Looking at this issue based purely on profits also ignores the crucial economic consideration of increased climate change’s monetary impact. The National Oceanic and Atmospheric Administration put the cost of U.S. climate disasters at $92.9 billion last year. The average cost per year has increased each decade since the 1980s, concurrent with the rising average global temperature. This economic crisis (along with its social, political and environmental aspects) will only worsen as extreme weather events increase unless we make immediate and significant changes to our reliance on fossil fuels.
Of course, ESG scores are an imperfect solution and may not accurately reflect a company’s risk. They are not standardized, with various rating agencies using their own criteria and the potentially limited data companies choose to share. Some ESG indexes, like the S&P 500 ESG, include the least reprehensible companies within each particular industry, so it could even include energy companies that actively extract and burn fossil fuels. In addition, many ESG scores may be artificially improved through rater bias from third-party rating organizations or by measures taken by companies themselves, such as failing to provide certain data.
Furthermore, many fossil fuel-dependent companies increase their ESG scores by offsetting carbon emissions: reducing their carbon footprint with actions that reduce emissions elsewhere, whether that is by planting trees or providing clean energy technology in developing countries. For example, natural gas producer BVK has been attempting to provide “guilt-free” gas by offsetting its emissions through carbon capture. However, being “carbon neutral” is not enough considering the levels of climate change already present. While offsetting carbon emissions is better than doing nothing, carbon capture and other carbon-negative initiatives should be implemented in conjunction with greener forms of energy — without being used to ‘balance out’ still-harmful fossil fuel usage.
Our decisions on climate investing have the power to echo through generations to come. We need to actively choose to invest in funds and companies that are working towards positive environmental incomes, regardless of the ESG label.
One option is activist investing which includes buying a significant minority stake in a company in order to influence the company’s trajectory. This strategy is used by investment firms such as Arjuna Capital and Follow This, which are currently being sued by Exxon Mobil because Exxon felt that they were attempting to “diminish the company’s existing business.” While activist investing may be out of reach for most Tufts students, there are many people in the greater Tufts community that should consider the power their money and influence can have in efforts to halt and reverse climate change.
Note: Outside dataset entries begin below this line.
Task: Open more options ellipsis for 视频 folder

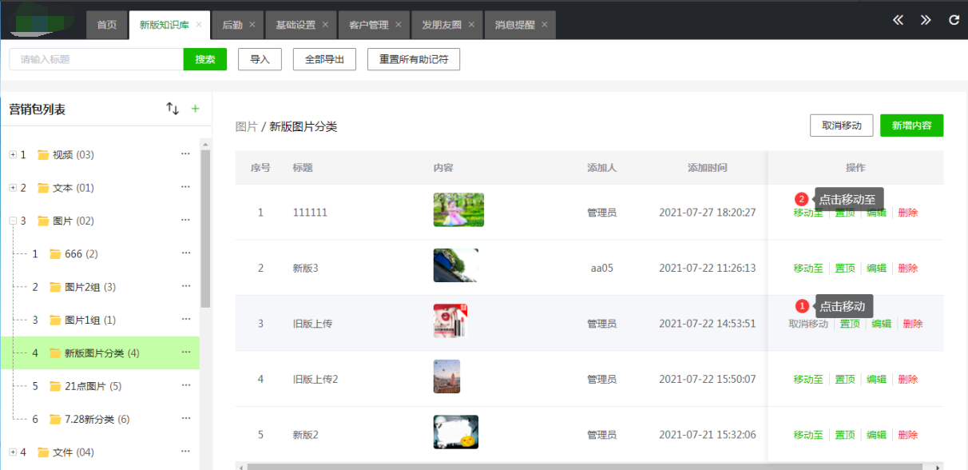Action: click(x=185, y=154)
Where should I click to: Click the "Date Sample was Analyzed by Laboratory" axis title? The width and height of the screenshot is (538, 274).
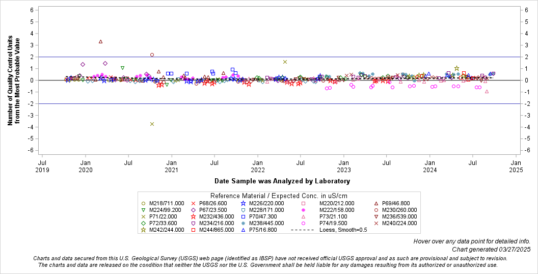pos(282,181)
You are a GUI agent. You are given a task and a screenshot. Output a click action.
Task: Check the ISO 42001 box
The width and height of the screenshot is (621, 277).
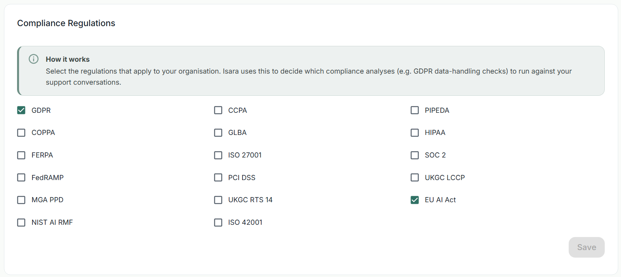[x=218, y=222]
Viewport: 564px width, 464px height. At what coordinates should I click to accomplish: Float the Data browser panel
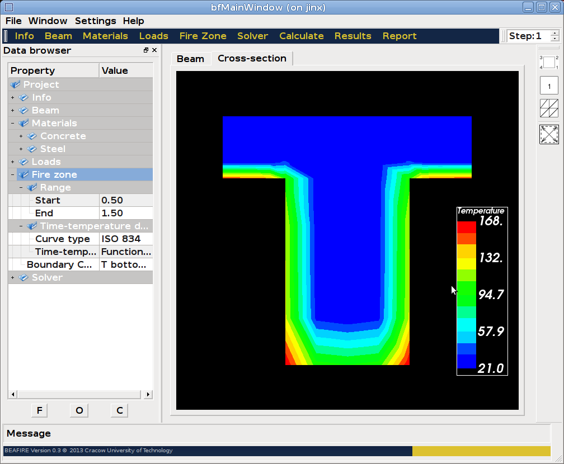(x=146, y=50)
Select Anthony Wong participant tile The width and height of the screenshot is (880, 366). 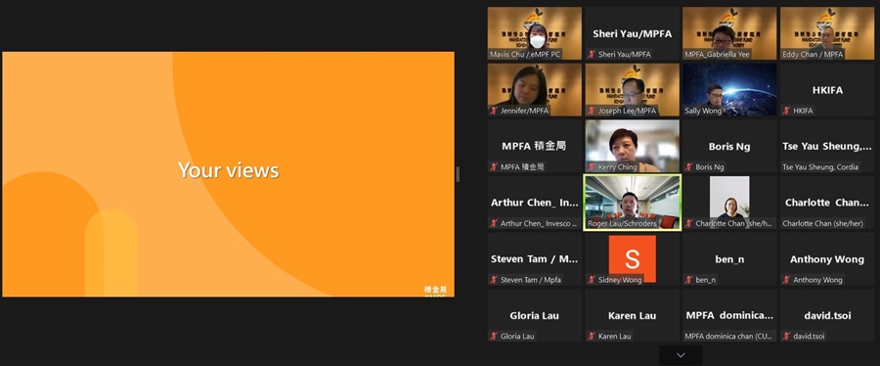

Impact investing, on the other hand, can be achieved with even a very small amount of capital. It refers to investing money in companies with specific intended environmental (or social or political) effects. While this form of investment may take a bit more time and research than throwing your money into the S&P 500 or an ESG fund where environmental results are difficult to quantify, it means putting your money towards a sustainable (and livable) future.
Still, investors with varying agendas can only do so much. Government policy is the only way to force immediate change. Boston Mayor Michelle Wu ran on a “Green New Deal for Boston,” and has since divested $65 million in city investments from fossil fuel companies, while President Joe Biden signed the Inflation Reduction Act, which included the largest climate action investment in history. In fact, this bill included far less to combat climate change than the Build Back Better bill he championed, which would have cut U.S. emissions in half by 2030 but could not pass in Congress. Invest in the future with your votes for candidates up and down the ballot that have demonstrated their commitment to climate action.
ESG funds may not be the answer, but their deficiency does not mean we should stop finding ways to invest sustainably. Activist and impact investing are possible ways forward. Unless you are a 90-year-old oil and gas CEO with nothing to lose, it's not only environmentally responsible but also the most economically prudent choice.